Stated goal
Show each line in the records below that contains the word "header", treating uppercase and lowercase as different.

═══

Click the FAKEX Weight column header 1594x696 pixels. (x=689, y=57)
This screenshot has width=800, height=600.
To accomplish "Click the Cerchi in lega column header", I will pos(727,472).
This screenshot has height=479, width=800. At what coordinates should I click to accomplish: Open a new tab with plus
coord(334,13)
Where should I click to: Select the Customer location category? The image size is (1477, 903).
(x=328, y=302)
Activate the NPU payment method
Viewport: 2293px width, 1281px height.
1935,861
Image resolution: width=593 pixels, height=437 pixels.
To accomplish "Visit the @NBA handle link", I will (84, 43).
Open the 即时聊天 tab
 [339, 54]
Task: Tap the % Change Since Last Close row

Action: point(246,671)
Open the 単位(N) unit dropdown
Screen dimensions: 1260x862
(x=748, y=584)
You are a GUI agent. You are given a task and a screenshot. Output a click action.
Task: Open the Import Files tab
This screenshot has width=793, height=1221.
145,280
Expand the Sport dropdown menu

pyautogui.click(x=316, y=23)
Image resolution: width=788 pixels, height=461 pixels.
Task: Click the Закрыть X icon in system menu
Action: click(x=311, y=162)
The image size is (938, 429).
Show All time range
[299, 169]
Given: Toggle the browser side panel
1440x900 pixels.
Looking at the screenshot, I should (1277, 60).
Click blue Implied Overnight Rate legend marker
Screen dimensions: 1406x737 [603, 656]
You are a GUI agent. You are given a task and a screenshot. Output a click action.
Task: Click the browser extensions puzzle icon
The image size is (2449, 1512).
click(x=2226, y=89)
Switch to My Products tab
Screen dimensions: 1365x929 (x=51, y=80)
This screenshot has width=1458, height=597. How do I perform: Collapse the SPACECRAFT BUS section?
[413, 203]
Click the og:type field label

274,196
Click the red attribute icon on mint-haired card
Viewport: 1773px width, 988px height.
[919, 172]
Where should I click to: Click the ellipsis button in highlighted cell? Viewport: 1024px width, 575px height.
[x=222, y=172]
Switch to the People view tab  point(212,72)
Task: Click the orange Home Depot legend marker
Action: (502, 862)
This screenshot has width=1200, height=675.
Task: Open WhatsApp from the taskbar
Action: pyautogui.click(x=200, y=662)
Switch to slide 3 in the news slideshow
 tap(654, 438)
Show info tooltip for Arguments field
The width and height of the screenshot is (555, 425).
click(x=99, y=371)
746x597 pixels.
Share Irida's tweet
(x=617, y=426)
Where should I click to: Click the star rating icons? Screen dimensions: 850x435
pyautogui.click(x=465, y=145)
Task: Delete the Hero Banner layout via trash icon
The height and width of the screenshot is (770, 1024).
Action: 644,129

═══

Expected answer
Click the FAKEX Weight column header 1594x696 pixels. (x=689, y=57)
To accomplish "Click the Cerchi in lega column header", I will pos(727,472).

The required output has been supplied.